Google “Joe Girardi hot seat” and you get over 25,000 results. Review the articles and it seems any time from 2014 to the present day the question of whether Joe Girardi should be on the hot seat has presented itself over and over again. Very likely Alex Rodriguez, Didi Gregorius, and a slew of old timers like: Andy Pettitte, Mariano Rivera and Derek Jeter can attest, he’s not and he shouldn’t be.
Girardi is actually underrated a manager if you look at the very limited managerial metrics we have available. First let’s review his most notable highlights as a Skipper:
- Exclusively kept Alex Rodriguez at DH, resulting in a full year of health.
- Stuck with Didi Gregorius at shortstop despite early season struggles.
- Moved Brett Gardner into left field to maximize his defensive value.
- Switched to a 3 man rotation during the Yankees’ 2009 World Series run.
- Won the 2009 World Series.
- Has a winning record in all eight seasons as Yankees’ manager.
- Has Manager of the Year votes in eight of nine overall seasons.
- Has finished top five in Manager of the Year voting in six of nine seasons, winning the award once.
- Has finished top five in Manager of the Year voting four of the past five years
Let’s concentrate on the final three highlights, freely conceding Girardi has many more specific achievements and plenty of criticisms with in game strategy, as all managers usually do.
Joe Girardi has finished in the upper third of AL management in four of the past five years. The only other managers to have top five voting in at least four of the past five years have been: Joe Maddon and Mike Matheny, one widely considered the best manager in the game and the other presiding over one of the most successful franchises of the past decade.
If voting systems aren’t your thing, consider this: Since challenges were introduced, Girardi has won 22 of 30, or over 73%. Maddon? Just over 58%. Bruce Bochy is considered one of the best strategical managers in the game? His challenge percentage? Just over 55%. Jeff Banister and AJ. Hinch finished top two in manager of the year voting in the AL last season (Girardi finished 5th). Their percentages? 34% and just under 48%.
But challenges so minimally impact managerial success and Girardi does seem to minimize his use of them. So what about something which does a little more in depth than wins and losses, isn’t as specific as challenges or manager of the year votes and can at least hint towards a level of winning efficiency for a big league coach?

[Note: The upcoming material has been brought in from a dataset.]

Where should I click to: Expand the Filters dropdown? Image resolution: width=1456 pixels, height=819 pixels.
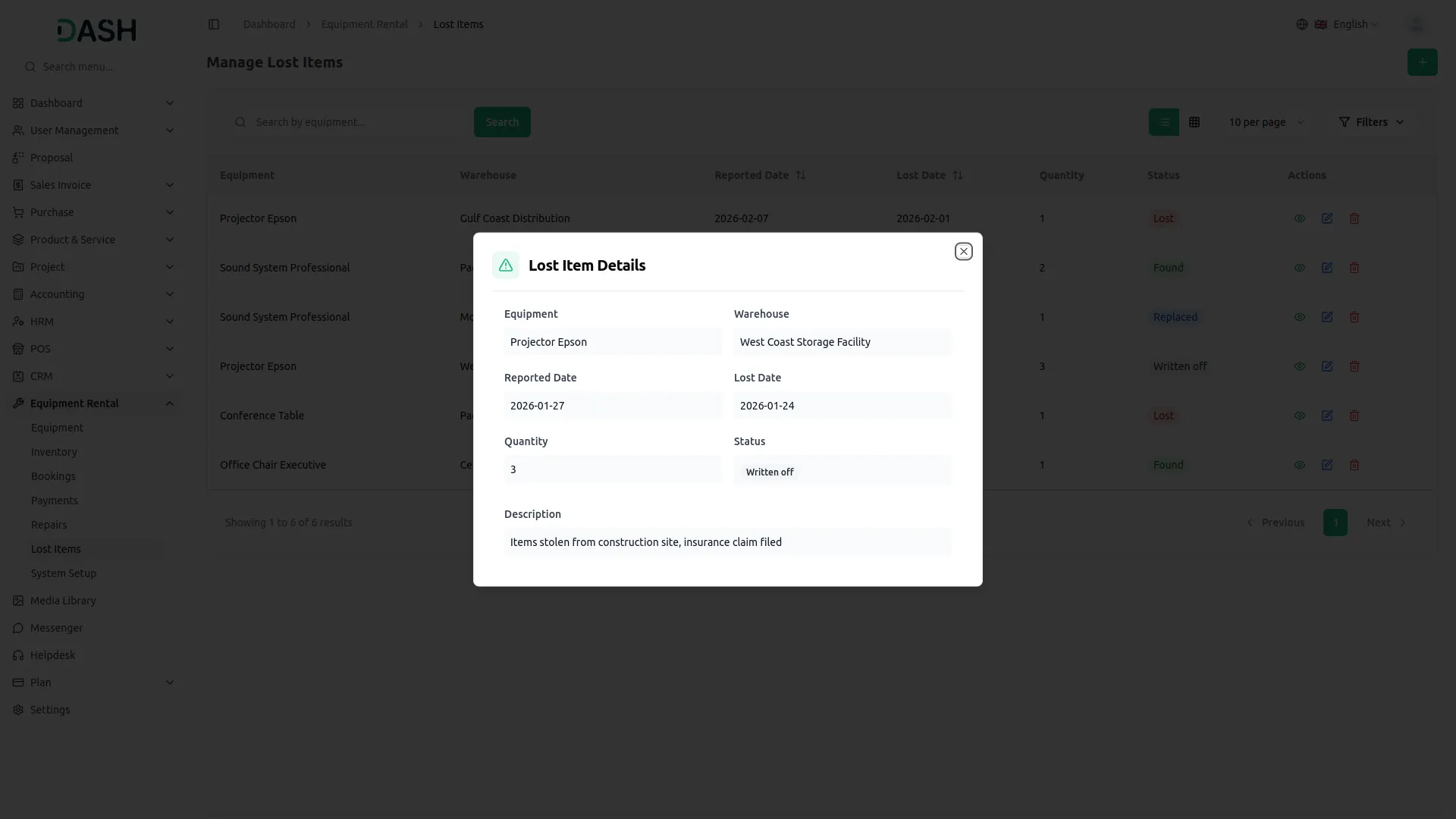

The Pythagorean W/L examines the amount of runs a team scores and surrenders and evaluates what the team’s record should be based on its offensive and defensive outputs. In his eight years at the helm for the Yankees, Girardi has met or exceeded these expectations in five seasons. Maddon, last year’s reigning NL Manager of the year and a three time winner himself? In the same sample size (since 2008 when Girardi took over for the Yankees) has done this just four times. Bochy, a three time World Series winning since 2010, has done it just one year more than Girardi, a total of six times since 2008.
So let’s take it a step further. Girardi’s statistical worst stretch as Yankees’ skipper came the two years after winning the World Series when he managed his team to six wins less than their expected success rates (but made the playoffs both years and reached the ALCS in 2010 anyway).
Even including those two years, in the six seasons since he managed the Yankees to a World Series win in his second year as Yankees’ manager in 2009, Girardi has managed his team to a net positive of +6 wins. Since 2012, however, his past three years as manager? It has been 12 more wins than expected, a -1 in 2015 and breaking even in 2012, but an astonishing 13 wins above expectations in 2013 and 2014, Girardi’s two best years exceeding his own team’s statistics.
Joe Maddon since 2010 has won five games more than expected, or one worse than Girardi and in the past four years when Girardi was a +12, Maddon has been a +5, or seven wins worse. Bochy in the same timeframes has been a +8 (since 2010) and +4 since 2012, two games better since 2010 but eight games worse since 2012.
Girardi has not been the problem, but the Yankees’ run differential and overall talent on the field has been. That’s not a reason to blame the manager as by any metric, anecdotal or statistical based, Girardi has exceeded expectations and been among the elite managers in the game.